In this paper, based on the extended MCST, a new model of piezoelectric/ piezomagnetic/ magnetoelectric PC microbeam is proposed to determine the bandgap. The wave equation for a general MEE-PC microbeam is obtained. The bandgap of the MEE-PC microbeam is determined, which reduces to the piezoelectric- and piezomagnetic-based counterparts as special cases.

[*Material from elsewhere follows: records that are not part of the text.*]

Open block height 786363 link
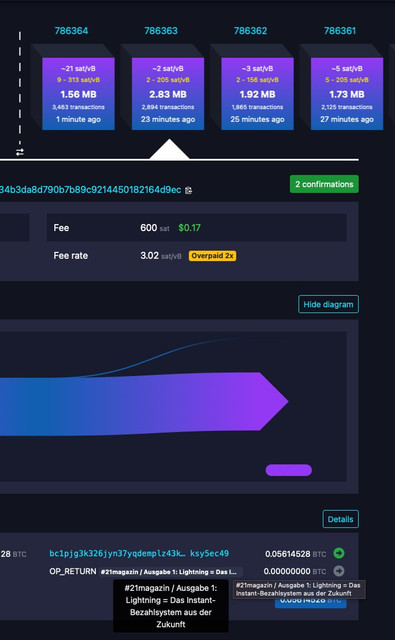The width and height of the screenshot is (395, 640). [x=161, y=31]
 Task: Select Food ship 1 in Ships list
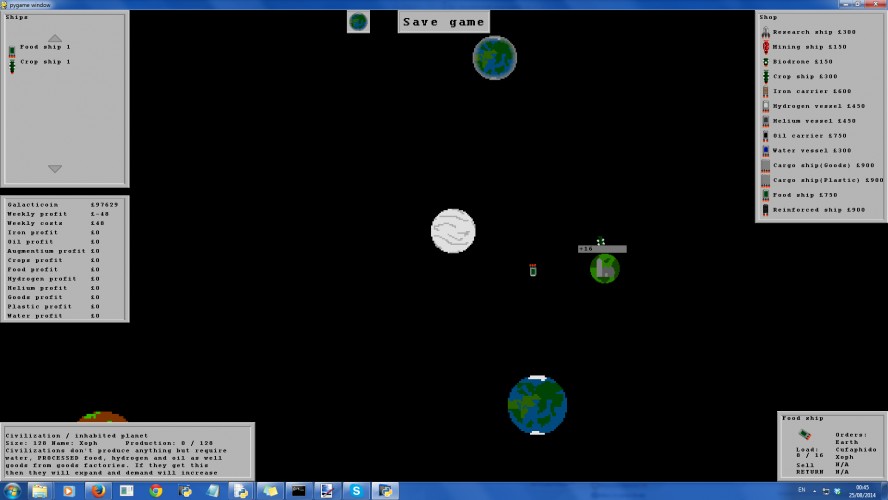[x=40, y=48]
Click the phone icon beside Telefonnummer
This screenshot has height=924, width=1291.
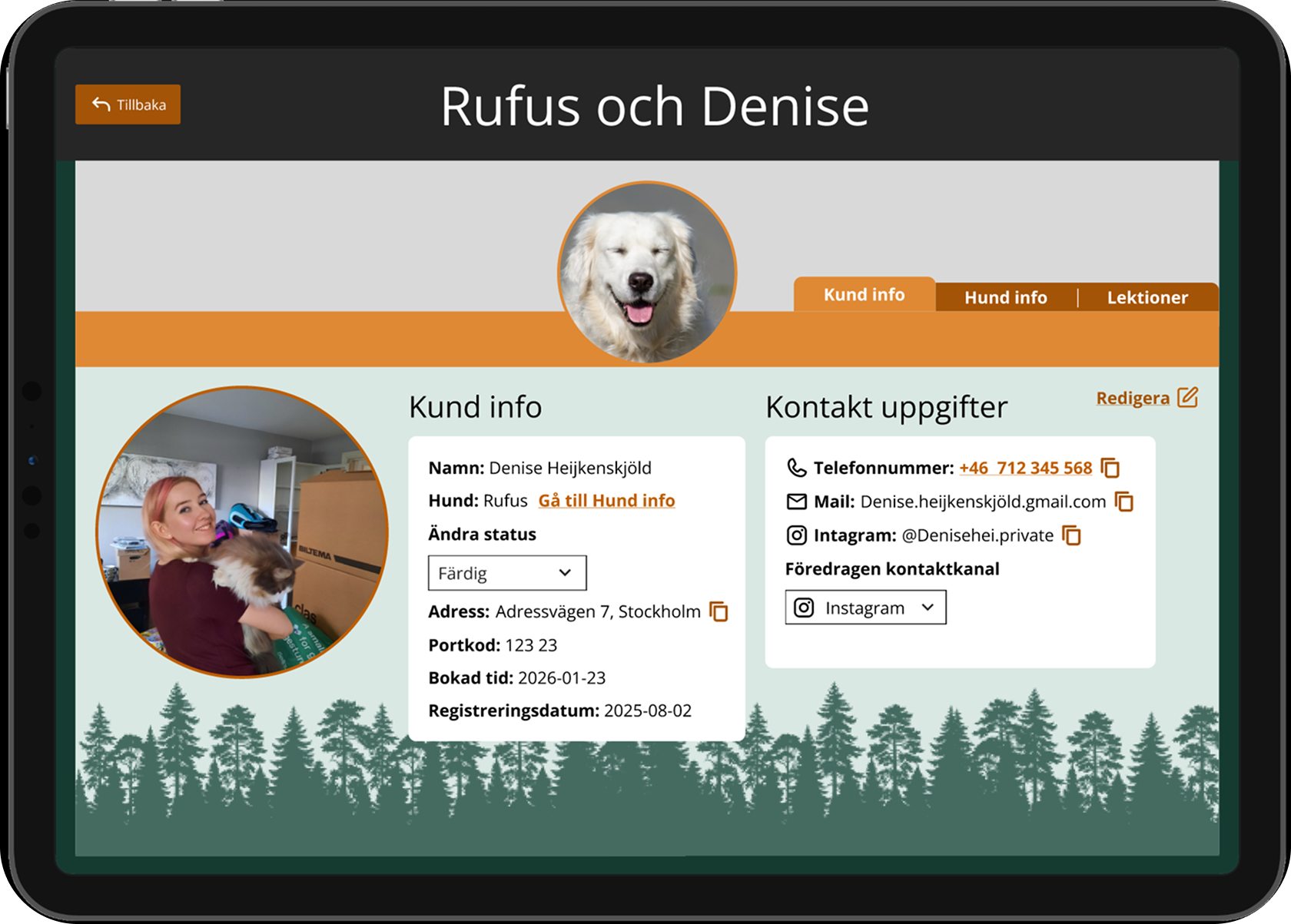click(x=797, y=468)
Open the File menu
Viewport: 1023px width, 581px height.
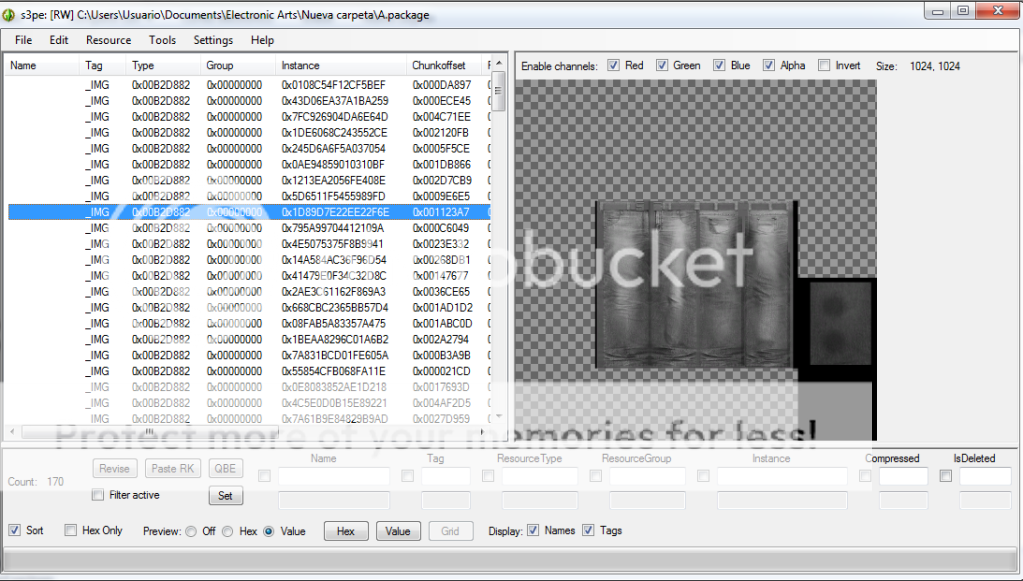click(x=23, y=40)
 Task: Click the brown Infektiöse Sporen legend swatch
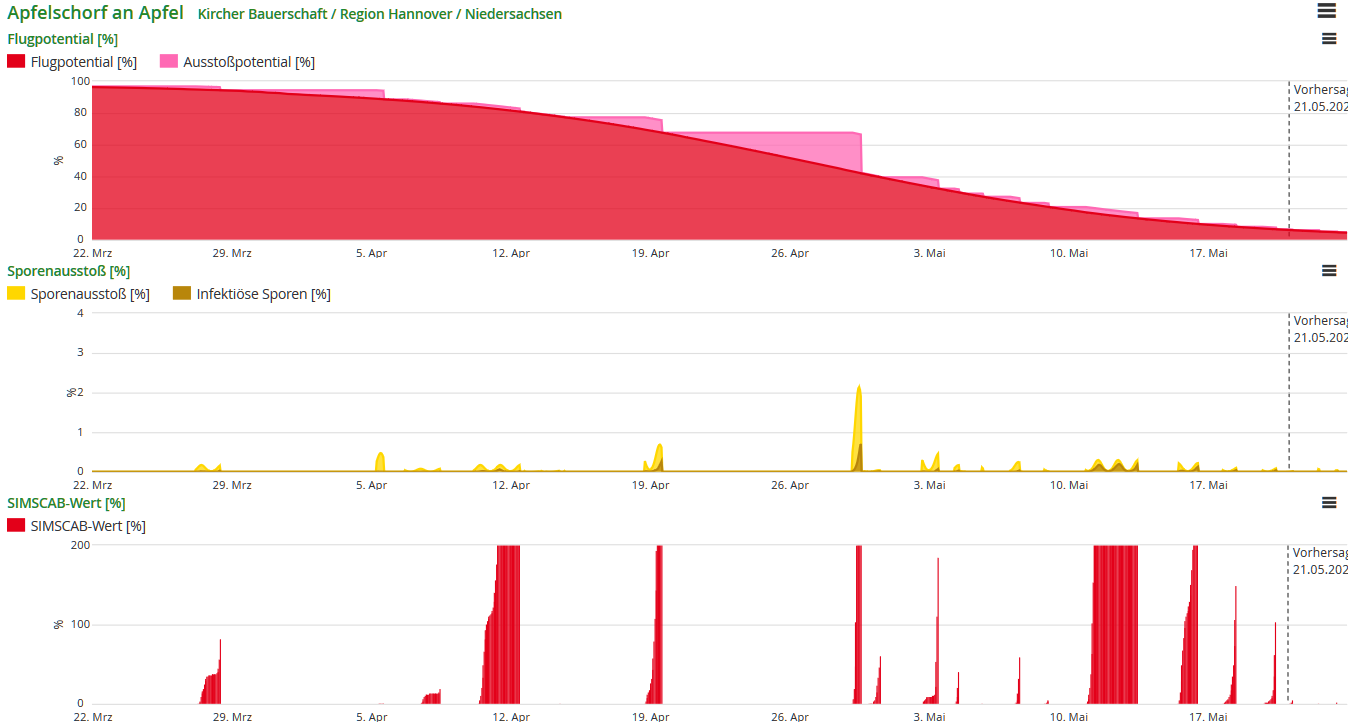point(182,294)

The numerical results show that the piezo effects result in an increased beam frequency. The microstructure effect is large when the beam is very small but diminishes as the beam thickness increases. In addition, the numerical results show that the bandgap size varies significantly with the lattice constant and volume fraction. Moreover, external electric and magnetic fields are more likely to affect the bandgaps at small scale, which can be used to manipulate bandgaps in MEMS devices. However, the bandgap sizes can be tailored by adjusting the temperature rather than the external electric and magnetic fields at all length scales.